Directions. Copy every line of the data in which the word "will" occurs.

* * * *

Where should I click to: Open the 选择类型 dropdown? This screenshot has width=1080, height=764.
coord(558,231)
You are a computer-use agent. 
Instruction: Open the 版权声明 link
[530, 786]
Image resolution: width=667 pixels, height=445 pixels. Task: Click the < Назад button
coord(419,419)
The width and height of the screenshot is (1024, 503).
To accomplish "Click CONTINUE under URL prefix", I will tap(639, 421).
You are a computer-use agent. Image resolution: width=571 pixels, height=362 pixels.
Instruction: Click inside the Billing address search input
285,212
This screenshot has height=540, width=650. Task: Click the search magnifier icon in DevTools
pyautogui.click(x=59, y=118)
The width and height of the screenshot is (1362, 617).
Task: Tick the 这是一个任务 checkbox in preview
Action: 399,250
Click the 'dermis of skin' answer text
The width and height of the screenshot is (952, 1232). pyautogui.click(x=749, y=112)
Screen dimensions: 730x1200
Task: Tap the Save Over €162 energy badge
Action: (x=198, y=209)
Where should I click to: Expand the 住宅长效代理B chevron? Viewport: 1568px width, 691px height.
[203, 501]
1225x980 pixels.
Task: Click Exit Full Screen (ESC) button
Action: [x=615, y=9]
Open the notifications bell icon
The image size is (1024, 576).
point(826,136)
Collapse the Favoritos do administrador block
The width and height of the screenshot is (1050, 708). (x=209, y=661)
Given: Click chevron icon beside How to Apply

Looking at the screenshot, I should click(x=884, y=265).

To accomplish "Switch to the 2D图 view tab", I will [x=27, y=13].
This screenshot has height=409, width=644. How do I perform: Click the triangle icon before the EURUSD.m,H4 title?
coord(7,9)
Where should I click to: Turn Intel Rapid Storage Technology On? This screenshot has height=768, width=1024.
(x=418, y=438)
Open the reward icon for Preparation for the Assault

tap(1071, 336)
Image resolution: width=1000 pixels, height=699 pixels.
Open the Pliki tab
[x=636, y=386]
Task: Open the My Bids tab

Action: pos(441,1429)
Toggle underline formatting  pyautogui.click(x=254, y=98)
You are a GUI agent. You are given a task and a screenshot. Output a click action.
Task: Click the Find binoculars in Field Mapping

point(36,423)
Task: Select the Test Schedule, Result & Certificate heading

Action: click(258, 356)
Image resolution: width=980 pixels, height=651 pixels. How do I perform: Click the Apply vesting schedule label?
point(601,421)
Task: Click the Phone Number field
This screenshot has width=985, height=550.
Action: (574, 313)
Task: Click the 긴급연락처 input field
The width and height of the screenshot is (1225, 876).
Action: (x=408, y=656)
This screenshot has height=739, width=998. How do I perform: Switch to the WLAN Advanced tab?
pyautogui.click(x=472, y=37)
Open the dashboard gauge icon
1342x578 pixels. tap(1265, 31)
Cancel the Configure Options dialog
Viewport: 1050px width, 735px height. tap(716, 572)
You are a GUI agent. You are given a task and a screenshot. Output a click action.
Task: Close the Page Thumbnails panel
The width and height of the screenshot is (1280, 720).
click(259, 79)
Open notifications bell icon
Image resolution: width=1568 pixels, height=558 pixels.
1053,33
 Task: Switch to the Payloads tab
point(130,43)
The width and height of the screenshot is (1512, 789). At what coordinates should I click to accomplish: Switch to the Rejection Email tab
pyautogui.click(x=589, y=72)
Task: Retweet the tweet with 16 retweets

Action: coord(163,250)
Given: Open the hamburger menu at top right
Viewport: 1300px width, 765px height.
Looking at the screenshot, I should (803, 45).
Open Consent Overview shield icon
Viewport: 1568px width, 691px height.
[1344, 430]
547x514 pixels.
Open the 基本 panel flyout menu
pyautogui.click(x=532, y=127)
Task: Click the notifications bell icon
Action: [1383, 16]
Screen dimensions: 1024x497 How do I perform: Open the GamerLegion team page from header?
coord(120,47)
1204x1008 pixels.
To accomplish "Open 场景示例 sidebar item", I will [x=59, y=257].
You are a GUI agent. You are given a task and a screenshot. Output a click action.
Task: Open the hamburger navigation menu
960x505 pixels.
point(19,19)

* * * *

Task answer.
To accomplish "Click CONTINUE under URL prefix", I will tap(639, 421).
To accomplish "Switch to the 2D图 view tab", I will [x=27, y=13].
To accomplish "Open 场景示例 sidebar item", I will [x=59, y=257].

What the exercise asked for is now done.